O Supremo Trunal Federal (STF) formou maioria para validar regras que restringem a compra e o uso de imóveis rurais por empresas brasileiras controladas por estrangeiros. O julgamento, porém, foi suspenso nesta quinta-feira, 19, após pedido de vista do ministro Alexandre de Moraes. O retorno ainda não tem data prevista.

Até o momento, cinco ministros já votaram, todos a favor da constitucionalidade da norma, prevista na Lei 5.709/1971, que submete as empresas brasileiras controladas por estrangeiros às mesmas regras aplicadas a estrangeiros na aquisição de terras no Brasil. A discussão ocorre no âmbito da Arguição de Descumprimento de Preceito Fundamental (ADPF) 342 e da Ação Cível Originária (ACO) 2463.

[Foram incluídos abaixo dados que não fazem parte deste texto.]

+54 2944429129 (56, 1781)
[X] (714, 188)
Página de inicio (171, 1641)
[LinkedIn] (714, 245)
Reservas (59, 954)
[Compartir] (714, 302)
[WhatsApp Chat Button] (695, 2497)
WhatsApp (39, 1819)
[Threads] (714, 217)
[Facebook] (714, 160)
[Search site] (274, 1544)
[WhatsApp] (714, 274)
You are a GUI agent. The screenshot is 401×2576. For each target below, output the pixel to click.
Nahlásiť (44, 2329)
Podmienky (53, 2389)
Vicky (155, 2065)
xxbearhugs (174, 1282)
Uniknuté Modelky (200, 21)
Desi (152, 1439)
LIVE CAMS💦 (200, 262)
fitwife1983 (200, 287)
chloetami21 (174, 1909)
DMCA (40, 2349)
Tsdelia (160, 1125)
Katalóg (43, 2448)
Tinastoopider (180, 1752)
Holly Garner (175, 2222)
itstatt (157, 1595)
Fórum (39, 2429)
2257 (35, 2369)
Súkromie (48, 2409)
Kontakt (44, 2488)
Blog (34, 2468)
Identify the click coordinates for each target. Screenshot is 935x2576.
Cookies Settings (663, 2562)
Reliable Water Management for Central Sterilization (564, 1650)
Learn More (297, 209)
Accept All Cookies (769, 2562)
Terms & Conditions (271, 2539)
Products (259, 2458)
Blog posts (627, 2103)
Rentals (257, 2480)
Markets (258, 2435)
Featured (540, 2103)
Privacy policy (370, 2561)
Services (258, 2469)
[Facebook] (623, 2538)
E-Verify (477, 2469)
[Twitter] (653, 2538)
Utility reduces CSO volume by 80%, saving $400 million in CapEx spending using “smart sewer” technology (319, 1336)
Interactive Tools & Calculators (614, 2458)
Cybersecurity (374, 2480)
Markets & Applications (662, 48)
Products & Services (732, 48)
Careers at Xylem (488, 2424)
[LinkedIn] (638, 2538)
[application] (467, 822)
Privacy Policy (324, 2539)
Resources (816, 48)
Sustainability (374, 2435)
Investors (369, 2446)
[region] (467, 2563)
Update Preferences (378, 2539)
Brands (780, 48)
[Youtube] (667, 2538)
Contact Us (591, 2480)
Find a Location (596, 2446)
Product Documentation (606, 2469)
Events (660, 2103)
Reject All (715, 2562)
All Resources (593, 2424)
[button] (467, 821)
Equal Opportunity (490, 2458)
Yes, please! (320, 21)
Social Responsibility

Na ADPF, a Sociedade Rural Brasileira (SRB) contesta um dispositivo da lei que equipara empresas brasileiras controladas por capital estrangeiro a empresas estrangeiras para fins de compra de imóveis rurais. Já na ACO, a União e o Instituto Nacional de Colonização e Reforma Agrária (Incra) pedem a anulação de um parecer da Justiça de São Paulo que dispensava cartórios de aplicar essa regra.

Na sessão desta quinta, o ministro Flávio Dino acompanhou o voto do relator, Marco Aurélio Mello (aposentado), e do ministro Gilmar Mendes. Para Dino, a legislação brasileira não impede a compra de terras por estrangeiros, mas estabelece um procedimento administrativo. “Não se trata de impedimento à compra, mas de submissão a um rito administrativo”, afirmou.

O ministro também rejeitou o argumento de que a regra afasta o capital estrangeiro. Segundo ele, a presença internacional no agronegócio brasileiro já é significativa. No mesmo sentido votaram Cristiano Zanin e Nunes Marques, que consideraram não haver conflito entre a lei e a Constituição.